Este é o caso do vendedor de eletrônicos Carlos Garay, paraguaio que trabalha no comércio da cidade há 15 anos e aprendeu português pela convivência com brasileiros que trabalham no comércio de Cidade do Leste. Só na loja
onde ele trabalha, são cerca de 80%.
Garay é eleitor confesso de Fernando Lugo, ex-bispo candidato a presidente do Paraguai
nas eleições do próximo domingo (20) pela Aliança Patriótica para a Mudança (APC, sigla em espanhol). “Eu
acho que [com a eleição do Lugo] vai melhorar para todo
mundo”, diz.
Os brasileiros são atraídos principalmente por dois motivos: preços baixos, conseqüência de um imposto de importação em torno de 10%, e a possibilidade de conseguir emprego, com salário um pouco
mais alto que no Brasil.
É o caso de Averaldo Oliveira da Silva, morador de Foz do Iguaçu. “A
convivência aqui com os paraguaios é amigável, faz quinze anos que eu
trabalho aqui já”, conta. Segundo ele, um dos motivos que leva os donos
das lojas, em geral chineses ou libaneses, a contratar brasileiros é o
fato de terem que atender muitos compradores vindos do Brasil.
Do lado de fora dos grandes centros comerciais, a situação é um pouco
diferente.
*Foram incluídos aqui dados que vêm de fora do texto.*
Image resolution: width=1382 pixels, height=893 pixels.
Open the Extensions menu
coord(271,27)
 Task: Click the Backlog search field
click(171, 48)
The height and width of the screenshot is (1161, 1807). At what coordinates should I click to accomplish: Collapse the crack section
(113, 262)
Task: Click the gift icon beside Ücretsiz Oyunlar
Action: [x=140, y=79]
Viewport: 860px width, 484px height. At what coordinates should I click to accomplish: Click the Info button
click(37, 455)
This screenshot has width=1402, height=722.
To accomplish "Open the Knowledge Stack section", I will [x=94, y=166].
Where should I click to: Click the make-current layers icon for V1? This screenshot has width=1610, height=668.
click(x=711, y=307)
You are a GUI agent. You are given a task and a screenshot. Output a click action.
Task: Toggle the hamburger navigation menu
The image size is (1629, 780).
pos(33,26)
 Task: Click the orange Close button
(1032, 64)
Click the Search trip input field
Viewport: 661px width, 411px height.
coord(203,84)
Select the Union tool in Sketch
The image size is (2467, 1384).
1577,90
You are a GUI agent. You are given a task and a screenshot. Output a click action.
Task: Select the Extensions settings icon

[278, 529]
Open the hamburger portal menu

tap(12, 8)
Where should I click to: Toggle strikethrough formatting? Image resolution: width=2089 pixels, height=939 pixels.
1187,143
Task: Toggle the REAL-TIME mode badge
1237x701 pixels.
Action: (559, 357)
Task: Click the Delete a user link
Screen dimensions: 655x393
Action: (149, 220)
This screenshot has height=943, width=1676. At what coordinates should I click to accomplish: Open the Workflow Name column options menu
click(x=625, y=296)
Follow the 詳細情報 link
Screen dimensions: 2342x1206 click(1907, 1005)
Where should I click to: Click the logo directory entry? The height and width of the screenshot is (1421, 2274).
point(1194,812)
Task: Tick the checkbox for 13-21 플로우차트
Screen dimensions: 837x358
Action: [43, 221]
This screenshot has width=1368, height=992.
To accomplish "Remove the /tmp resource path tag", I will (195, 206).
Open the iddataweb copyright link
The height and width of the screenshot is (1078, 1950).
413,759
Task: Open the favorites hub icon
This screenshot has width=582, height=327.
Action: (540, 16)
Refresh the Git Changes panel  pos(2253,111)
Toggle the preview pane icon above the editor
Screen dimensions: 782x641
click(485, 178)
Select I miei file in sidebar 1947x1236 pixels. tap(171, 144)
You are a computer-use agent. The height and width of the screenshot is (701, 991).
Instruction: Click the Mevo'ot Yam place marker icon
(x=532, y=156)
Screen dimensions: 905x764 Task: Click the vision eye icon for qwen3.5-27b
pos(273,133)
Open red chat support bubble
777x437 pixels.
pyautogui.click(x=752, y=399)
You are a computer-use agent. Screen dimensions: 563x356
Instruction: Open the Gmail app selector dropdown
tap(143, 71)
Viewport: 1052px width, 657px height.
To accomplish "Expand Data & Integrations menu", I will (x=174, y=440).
A maior parte são paraguaios, com opiniões divergentes na
forma de definir o voto, mas todos esperando melhor qualidade de
vida.
“Eu escolhi o Lino [Oviedo] pela relação que ele tem com o Brasil,
porque nós dependemos muito do Brasil e temos muita esperança que tudo
melhore”, afirma Luis Acosta, vendedor ambulante.
Já Teófilo Persíngola, também camelô, prefere Fernando Lugo, na
expectativa de que “quem esteja no governo seja honesto”. “Em primeiro
lugar, me interessa na proposta do Lugo a honestidade e não roubar o
povo, depois saúde e educação. É diferente desses 60 anos de governo de
um grupo de mafiosos que está imperando no nosso país”.
Ele não vê problemas na relação com os brasileiros em Cidade do Leste,
nem com os comerciantes e importadores chineses e árabes. No entanto,
ele ressalta que “a maioria do que o brasileiro ganha aqui leva para o
Brasil, o árabe leva para o Líbano, o chinês leva para a China. Não
fica nada aqui, ou você viu uma fábrica aqui? Você já descobriu uma
fábrica de alta tecnologia aqui no Paraguai? Não, [os imigrantes vêm]
só para vender um dia e depois já vai tudo”.
Findo o dia, sacolas cheias, é hora de voltar para casa. O trânsito em
Cidade do Leste está ainda mais caótico. A Ponte da Amizade está cheia,
não importa se chove ou faz sol. São carros, motos, vans, pessoas a pé,
todos misturados com ambulantes, caixas, sacolas e militares. Desde
meados da década de 80, o que eles querem é fazer negócio, conseguir um emprego e uma vida
melhor, não importa em que lado da fronteira.